Quilting Experimental Bubbles

It was a toss up between the title I chose and "Too Much Spare Time".

I recently designed a quilt (which hasn't been built yet so I can't really show you anything) that I wanted to quilt spheres on. Now you have all probably just stopped and said to yourselves, "but tirane, spheres are 3 dimensional and quilts are only 2 dimensional!" I'm with you on that. I considered things like trapunto which definitely gives a 3D feel to a quilt, but I don't think it would have suited my goals here. Instead I went for the sketcher's solution, shading. I loaded up a piece of boring white on Terpsichore and threaded up a pale color. I outlined a circle and then meandered almost all the way to the center. Then I threaded up a medium shade of the same color and meandered from the outer edge to about halfway into the center. Finally, I put a dark shade of the same color through the needle and meandered just around the outer edge of the circle. I made several of these practise spheres, changing the density of stitches, the size of the meander and the focal point of the sphere.

The only hard part of this technique will sound astoundingly simple-minded to those of you who don't meander, but for those of you who can meander in your sleep, you'll understand. The really tricky part is when you're going over the first meander with the second thread - because you're so inured to the idea that you NEVER CROSS YOUR STITCHES you end up almost following your first meander. Of course, that'd ruin the look, so you have to bravely cross the first lines over and over, pretty much ignoring the first run. It makes you sweat and twitch the first few times, but then you get used to it.

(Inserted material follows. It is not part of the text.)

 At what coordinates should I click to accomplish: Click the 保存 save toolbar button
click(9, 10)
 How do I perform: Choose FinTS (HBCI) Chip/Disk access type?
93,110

I turned the experimental bubbles into a baby quilt. I don't currently know any babies in need of a quilt, but I'm sure one will turn up. They tend to do that.


  1. That turned out well. You just keep on inspiring the rest of us.

  2. What a great idea! I may have to put that on my to-try list.

  3. WOW you are amazing! Really it does look 3 D, it's like painting!

    Time well spend my friend!

  4. Love it! I think some of your experiments end up being your best work!

  5. Love the quilt. Your creativity in quilting is inspiring. I love the combination of straight lines in the quilting broken up by the "bubbles".